Tuesday, November 1, 2011

Half-Full/Half-Empty


Often when I'm feeling discouraged about work or family or life, I have to really work to refocus and find the good.  To maintain a positive outlook takes work!  Truthfully, sometimes I'd like to join Negative Nancy and Debbie Downer and whine and complain about life, but when I am feeling blah, everyone is up my butt asking "what's wrong?" or "why are you so quiet today?"  So, I usually snap out of it pretty quickly:)  I'm just not programmed to function that way.  I like to find the good in each day; search for the rainbow during the rain instead of waiting for the sun to come back and magically create the rainbow.

Last year I did 30 days of thankful during the month of November.  A facebook friend was doing it so I thought I'd join...I LOVED it! If you're looking for a little motivation, you should try it!  It is an easy way to concentrate on something good each day.  I have been practicing the past couple Mondays...with posts like: *Month old red headed boys that love "Aunt" Laura and not "Aunt" Ash *Basement full of wonderful items donated to find a cure! *Dads that carve pumpkins after little sleep and working all day *Costume parties with friends *Fun pictures of the weekend on friends pages *Finding out who the mystery friend is:) *Excitement for my cousins blog launch *Performances at the nursing home *And Yay, I get to see Jess tonight:) 

Rather than get frustrated that I can't get the freaking bill to upload, I think of something that I'm thankful for and I feel better about the ERROR message...for the 1500000th time!  I try to laugh at myself. Today I thought, if Grant or Adam were here, they'd get this stupid thing to work the first time.  Why can't I understand technology the way they do?  And laughed at myself and my severe lack of computer skills...it's probably because I'm Amish;) Or instead of taking offense to my friends calling me Amish for reasons like my phone is ancient, or because we didn't have cable for the first 5 years of marraige, or because Aaron doesn't believe in heating our house and if I do want it to be warm we must build a fire to warm our house, I embrace it.  I don't know what else to do, but laugh at the jokes! 

I think laughing at yourself is a HUGE key to looking at the glass half-full!  If you take yourself seriously all of the time you're going to be quick to point out your shortcomings and imperfections.   I know when I am insecure, I convince myself that other people are noticing whatever my shortcoming is.  I am so focused on whatever it is that I think everyone else must be too!  Even though they probably aren't!
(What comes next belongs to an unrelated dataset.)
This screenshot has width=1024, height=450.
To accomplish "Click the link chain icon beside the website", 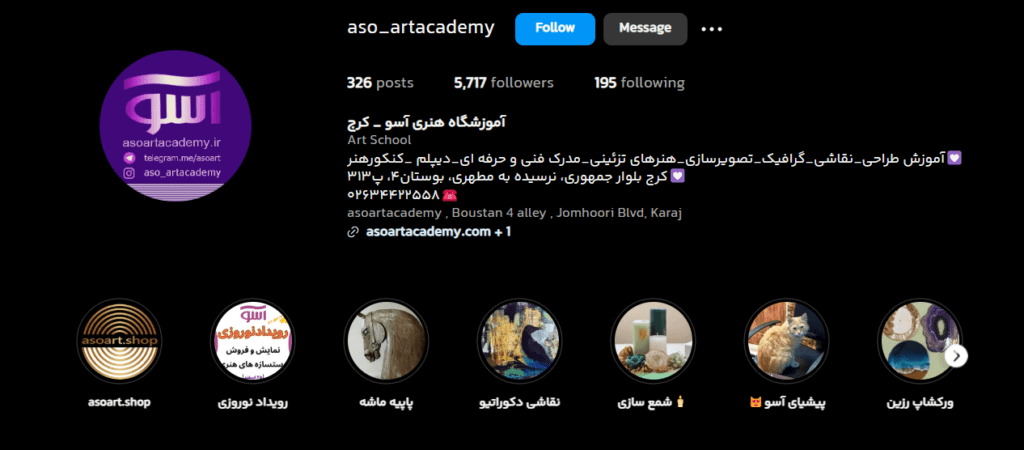I will click(x=353, y=232).
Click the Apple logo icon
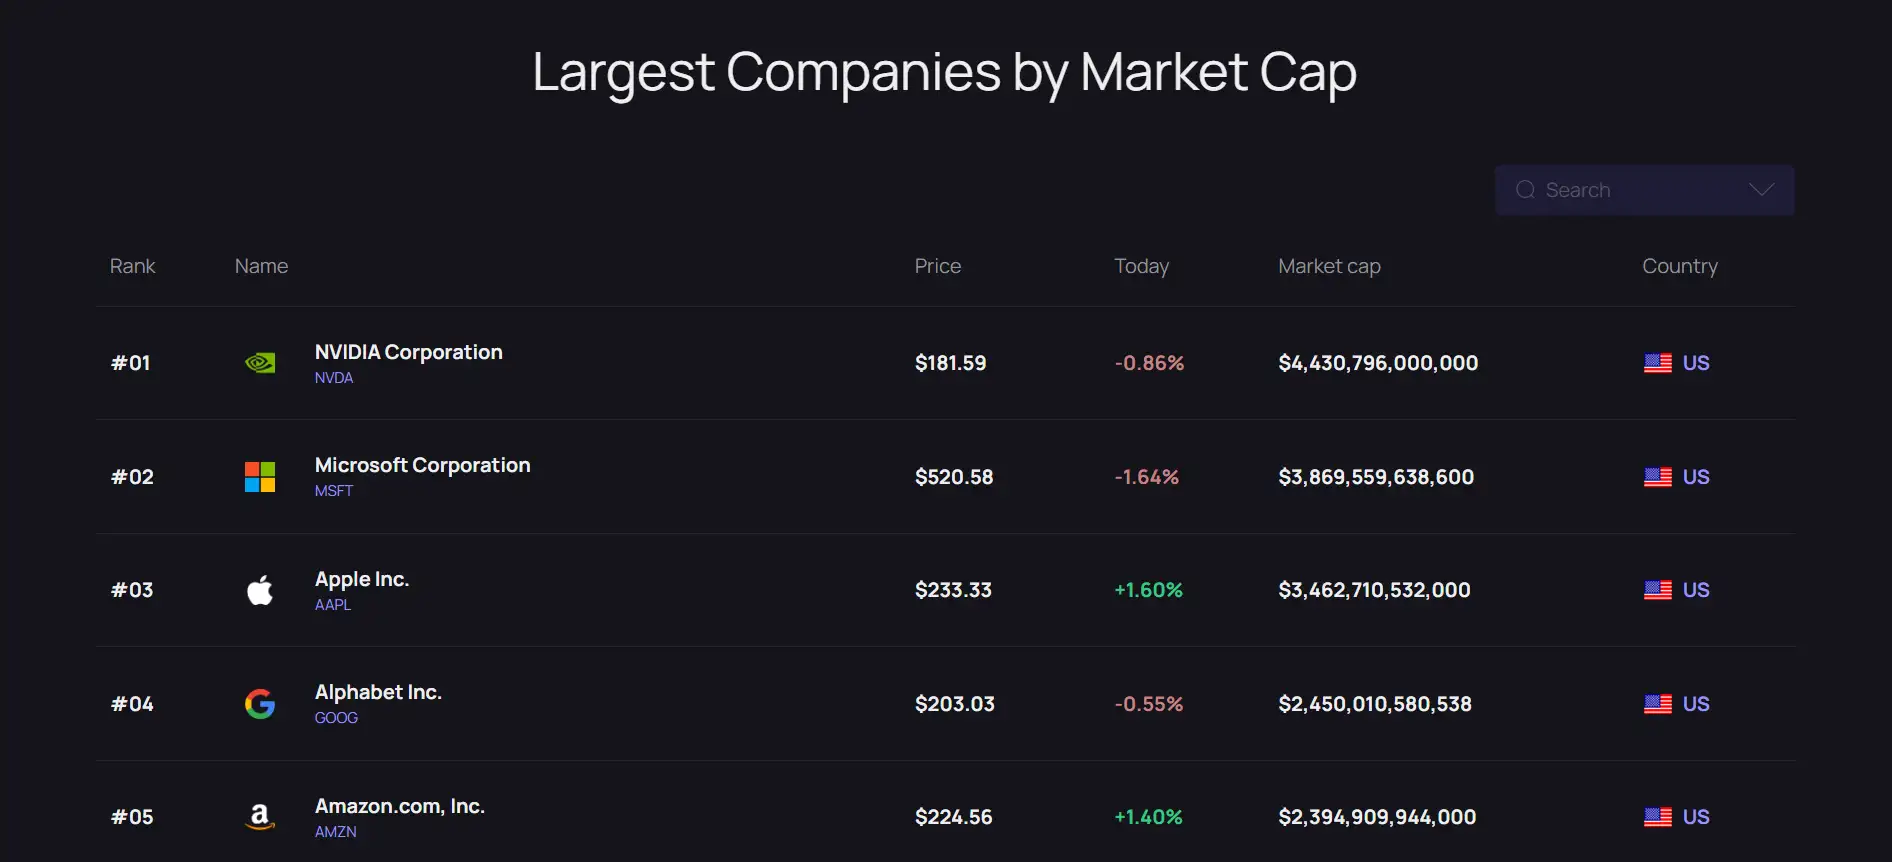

Once you get over the insecurity and laugh at the imperfections, the bad feelings and negative emotions attached to the insecurity lose their power.  I am still working on some insecurities, but admitting them and laughing at them takes power away from them!  Nobody is perfect! Embrace your imperfections, laugh at them if you can!

"The thing that is really hard, and really amazing, is giving up on being perfect and beginning the work of becoming yourself."

We are leaving for a quick vacation today, so before I went to bed I was writing this quick little post for Friday Fun, but I think some of my friends can use the perspective talk today, so I'm hoping to get a guest blogger for Friday Fun. Anyways, I scrolled through Facebook and the glass started to look half-full; I was having a hard time seeing anything but rain.  I discovered a little boy from Woodville, who I do not even know, was diagnosed with ALL-a cancer of the blood: Connor.  This made me think of Isabelle.  Then I thought about a friends friend that lost her baby last week and my friends in the hospital waiting anxiously to hear results and pull tubes and get out.  I prayed for them and cried for them.

Picture by Grant Cummings

I woke up this morning and put on my pearls in memory of and in honor of. I woke up today ready to chase a rainbow.  I poured out the glass of water on my night stand and refilled it with fresh, new water.  Now the glass is full!  If you need to pour the water out and start over, go for it...as many times as you need to each day!  Each moment offers a new chance to change your perspective!  Laugh at yourself, throw out the insecurities, pray for your loved ones and even strangers. Join me in the 30 days of thanks!  Chase the rainbow instead of waiting for it to magically appear! Find the beauty and share it with people that could use it.


Picture by Julie Hirt Overmyer


Day One of Thirty: Thankful to be surrounded by people who are supportive, loving, and kind. Remembering that I when I needed an army of support, everyone was there. Quite a few people in our community need us to rally in their support now. I am thankful and honored to stand at their side. Lend your good thoughts and support if you can and be thankful for each new day. November is lung cancer awareness month. Pearl is the color to support this cause. Wear your pearls!

1 comment:

  1. Yup. Pearls and game, both on. The pearls go well with my slippers. The game goes well with my soul.